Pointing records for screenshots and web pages
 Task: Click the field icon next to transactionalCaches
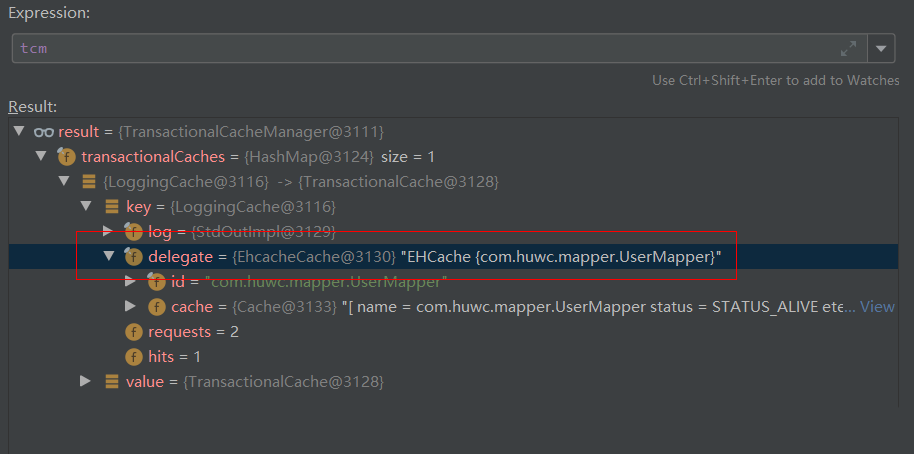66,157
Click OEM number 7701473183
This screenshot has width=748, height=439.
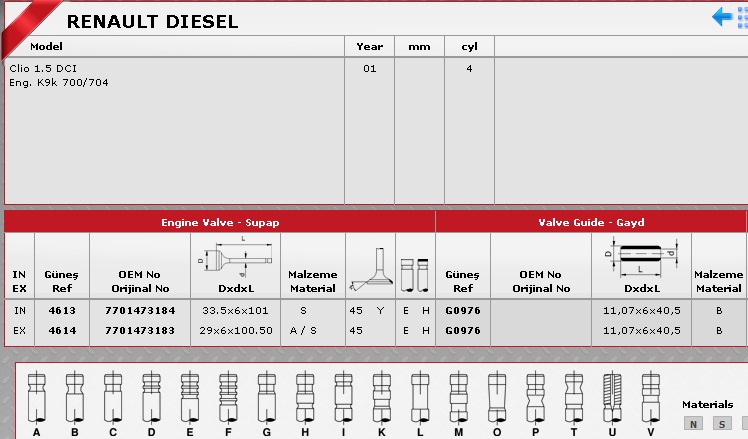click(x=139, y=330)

**What you will do**
Could you reproduce every line of the records above, requests included, but scale the coordinates in the answers by 2.5, rounding each to a whole number with halves going up? Leave the pictures out of your reply.

**Written solution**
 Task: Click the field icon next to transactionalCaches
165,393
Click OEM number 7701473183
This screenshot has width=748, height=439.
click(x=348, y=825)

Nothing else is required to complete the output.